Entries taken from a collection
——

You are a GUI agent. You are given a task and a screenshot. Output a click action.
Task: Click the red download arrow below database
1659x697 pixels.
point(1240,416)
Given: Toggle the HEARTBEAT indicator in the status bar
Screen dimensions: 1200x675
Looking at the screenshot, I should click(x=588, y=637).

——

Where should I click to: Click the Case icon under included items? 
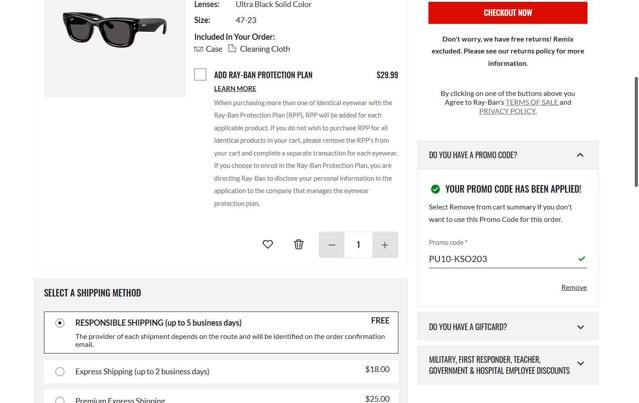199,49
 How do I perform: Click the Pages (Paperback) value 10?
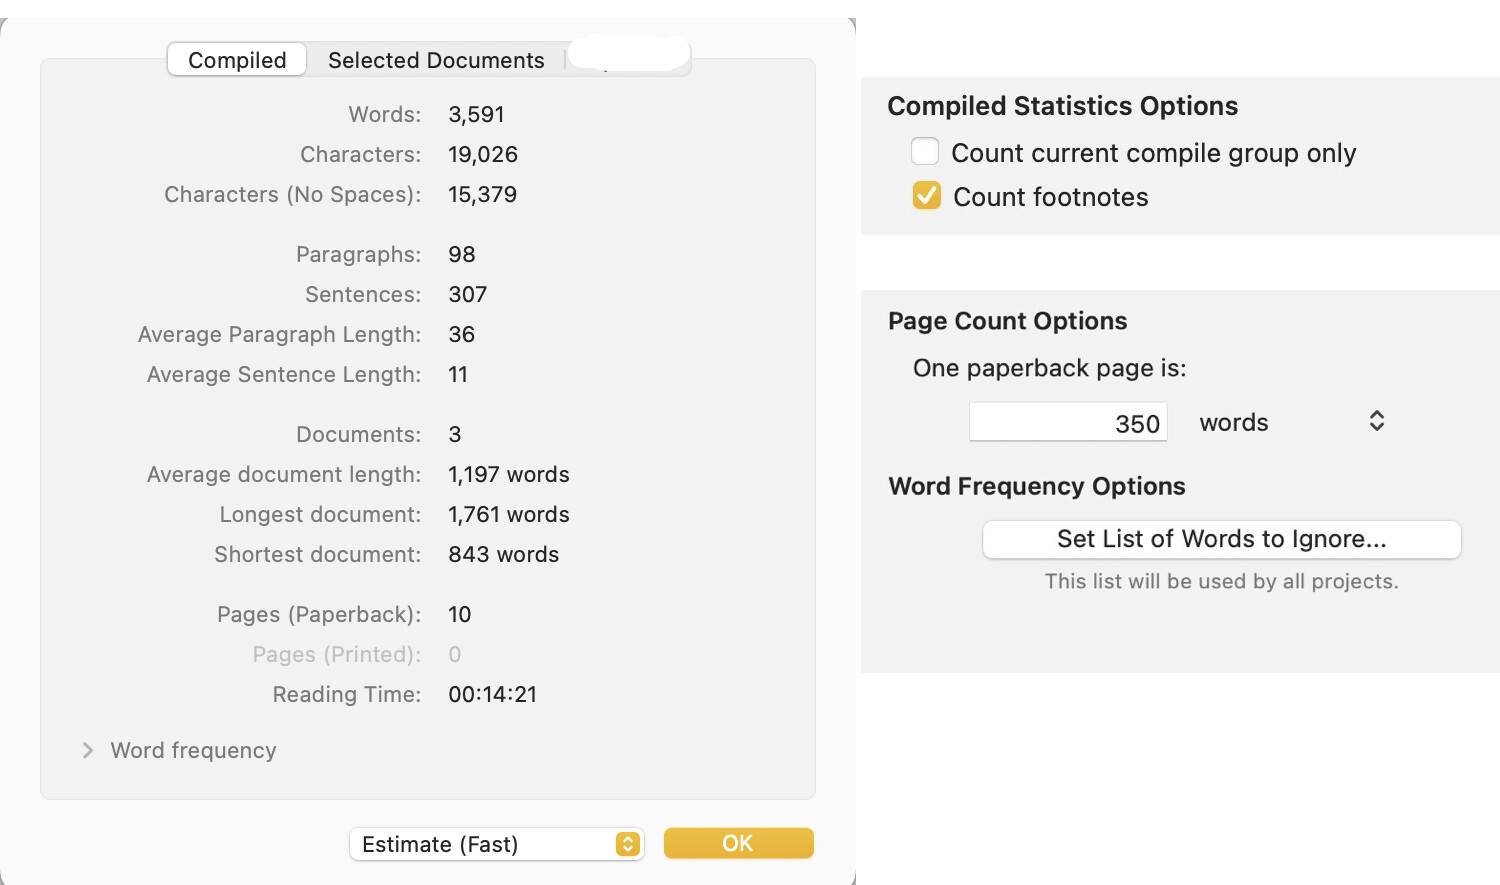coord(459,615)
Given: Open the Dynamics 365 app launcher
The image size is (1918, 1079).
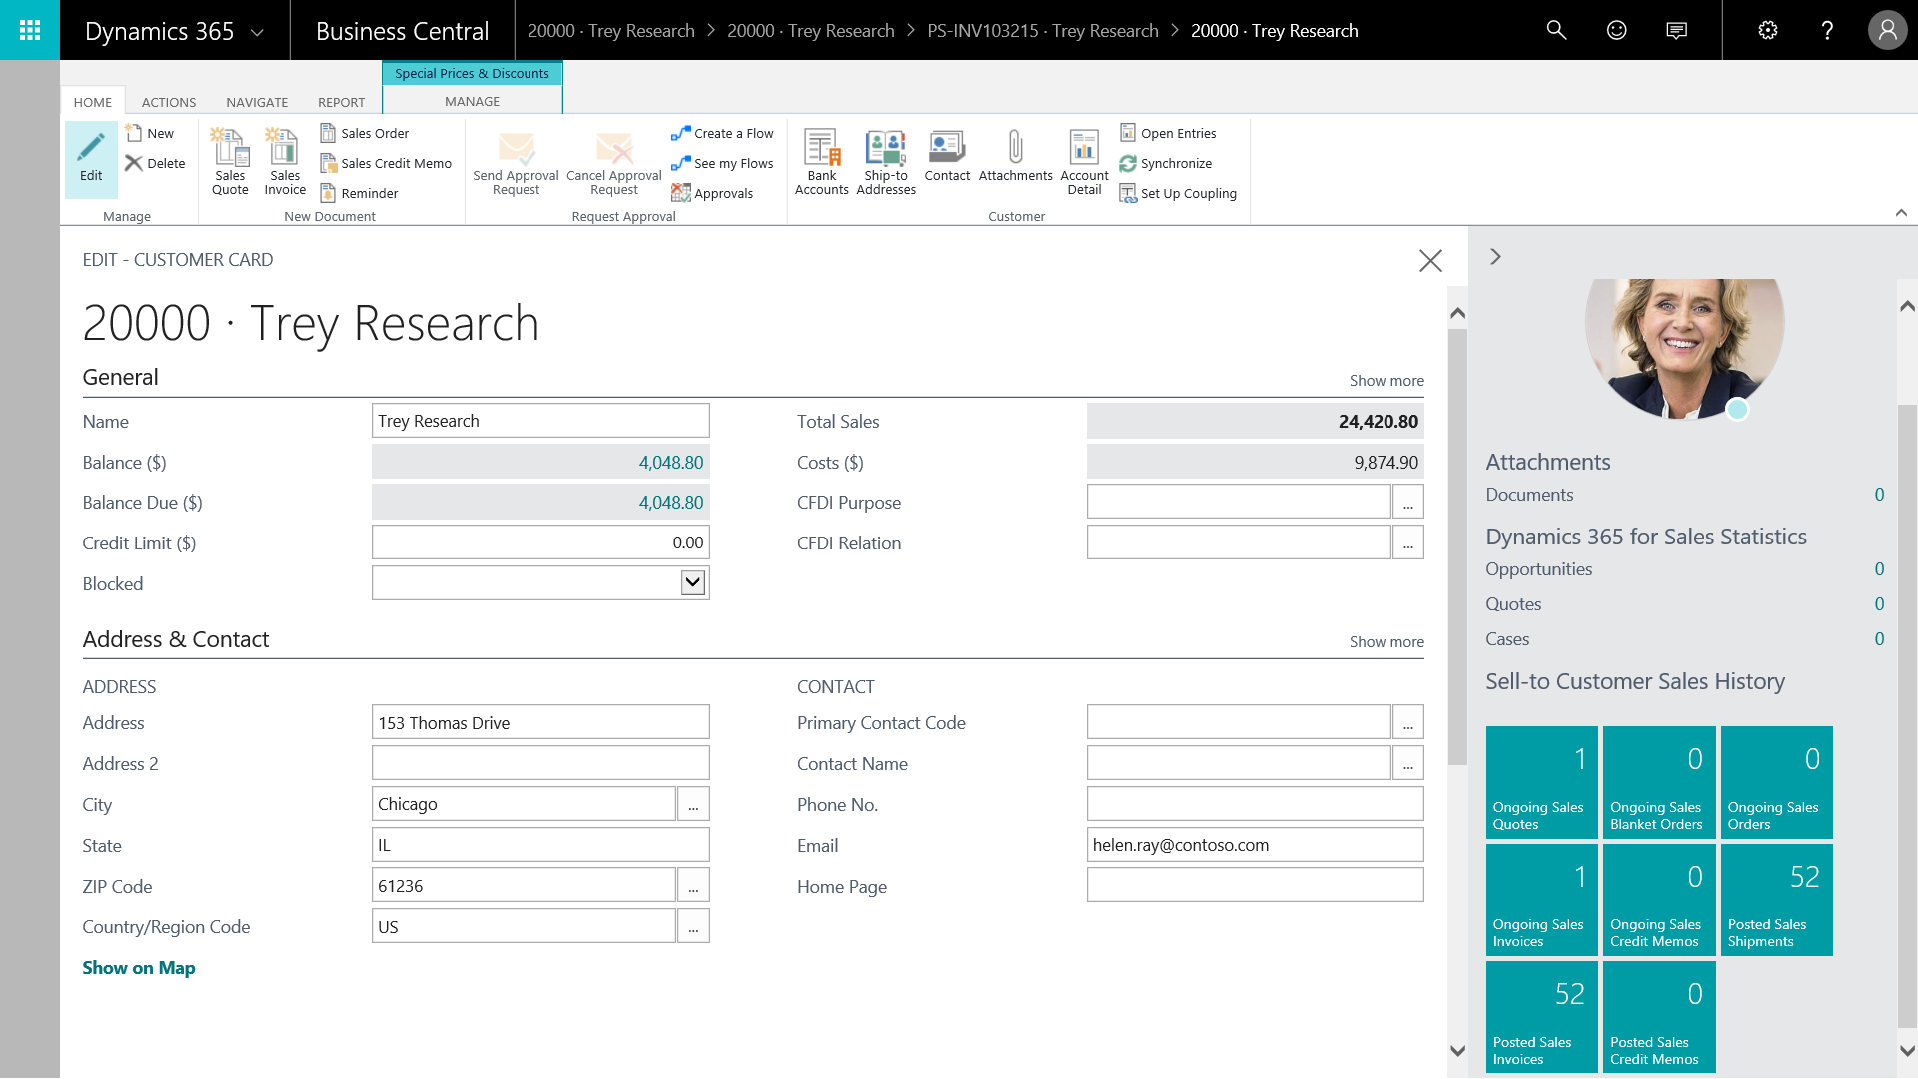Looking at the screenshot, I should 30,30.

——

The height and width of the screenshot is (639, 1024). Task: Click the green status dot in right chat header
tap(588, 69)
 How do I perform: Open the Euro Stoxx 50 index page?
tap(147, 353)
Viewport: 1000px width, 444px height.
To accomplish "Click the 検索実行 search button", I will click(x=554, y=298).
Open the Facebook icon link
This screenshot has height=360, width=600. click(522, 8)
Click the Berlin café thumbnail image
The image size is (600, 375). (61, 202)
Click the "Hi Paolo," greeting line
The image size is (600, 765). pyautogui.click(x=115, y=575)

——

Restate word for word the entries above, starting at the line with "You are a GUI" and ending at the line with "Given: Toggle the", inclusive, and no others.

EXERCISE SOLUTION →
You are a GUI agent. You are given a task and a screenshot. Output a click action.
Task: Click the red download arrow below database
1659x697 pixels.
point(1240,416)
Given: Toggle the HEARTBEAT indicator in the status bar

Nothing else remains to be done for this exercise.